Violation Detection Tests

def test_no_static_term_lists():
    """Ensure no static cultural term lists exist in codebase."""
    violations = scan_for_static_lists([
        "services/imajin-reasoning/",
        "services/imajin-classifier/",
        "services/imajin-prompt-generator/"
    ])
    assert len(violations) == 0, f"Found static list violations: {violations}"

def test_no_hardcoded_examples_in_prompts():
    """Ensure system prompts don't contain term examples."""
    prompts = extract_all_system_prompts()
    for prompt in prompts:
        assert "femboy" not in prompt.lower(), "Hardcoded example 'femboy' found"
        assert "kawaii" not in prompt.lower(), "Hardcoded example 'kawaii' found"
        # ... check all known terms

LLM Reasoning Tests

def test_novel_term_reasoning():
    """LLM should reason about novel terms without static lists."""
    result = await classifier.ask("What style is 'mecha_pilot' depicted in?")
    # Should work even though 'mecha_pilot' is NOT in any hardcoded list
    assert result.style == "anime"
    assert result.reasoning  # Has explicit reasoning

def test_context_aware_reasoning():
    """LLM should consider full context, not individual term lookups."""
    result = await classifier.ask(
        "Given femboy (anime) + NYC (Western), which dominates?",
        weights={"cultural": 0.9, "geographic": 0.1}
    )
    assert result.decision == "anime"
    assert "cultural weight" in result.reasoning.lower()

Monitoring & Auditing

Runtime Checks

Add logging to detect if static lists are accidentally reintroduced:

@app.middleware("http")
async def detect_static_list_usage(request, call_next):
    # Monitor for suspicious patterns in LLM prompts
    if hasattr(request.state, "llm_prompt"):
        prompt = request.state.llm_prompt

        # Check for hardcoded term examples
        suspicious_patterns = [
            r"Examples?:\s*(femboy|kawaii|catgirl)",
            r"(ALWAYS|NEVER)\s+(anime|photorealistic)",
            r"(femboy|kawaii)\s*→\s*(anime|photorealistic)"
        ]

        for pattern in suspicious_patterns:
            if re.search(pattern, prompt, re.IGNORECASE):
                logger.error(f"VIOLATION: Hardcoded example detected in prompt: {pattern}")
                # Optionally: raise exception in development

    return await call_next(request)

Code Review Guidelines

When reviewing cultural classification code:

  1. Search for static lists: Grep for = [, = {, arrays/dicts with cultural terms
  2. Check system prompts: No "Examples:", "ALWAYS", "NEVER" language
  3. Verify LLM calls: All decisions from LLM, not if/else logic
  4. Check imports: No imports from training/ or static_data/ modules
  5. Validate reasoning chain: Explicit CoT in all responses

FAQ

Q: Can we use examples in system prompts for educational purposes? A: NO. Even educational examples bias the LLM. Use generic instructions only.

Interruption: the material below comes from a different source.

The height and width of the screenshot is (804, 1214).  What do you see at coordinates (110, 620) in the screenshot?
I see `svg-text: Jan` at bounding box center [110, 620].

Q: What about confidence thresholds like >= 0.7? A: Instance-configurable thresholds are OK. Hardcoded thresholds are violations.

Q: Can we cache LLM responses to avoid re-analyzing the same term? A: Caching is OK for performance, but cache must be LLM-generated, not static pre-filled data.

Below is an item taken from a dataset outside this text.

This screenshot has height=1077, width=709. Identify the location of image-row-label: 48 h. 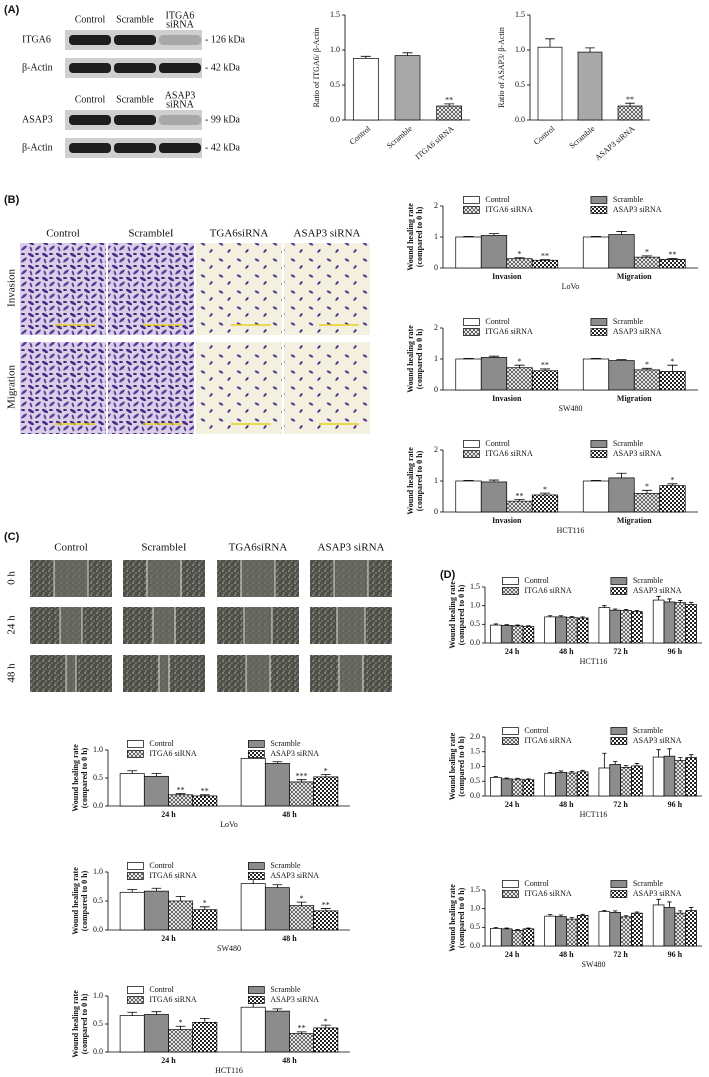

Q: What if the LLM gets a term wrong? A: Fix the reasoning question or prompt engineering, NOT by adding the term to a static list.

Q: How do we ensure consistency across requests? A: LLM reasoning should be consistent naturally. If not, improve the prompts, don't add static rules.


The collective acknowledges these architectural rules and commits to enforcing them in all cultural classification code.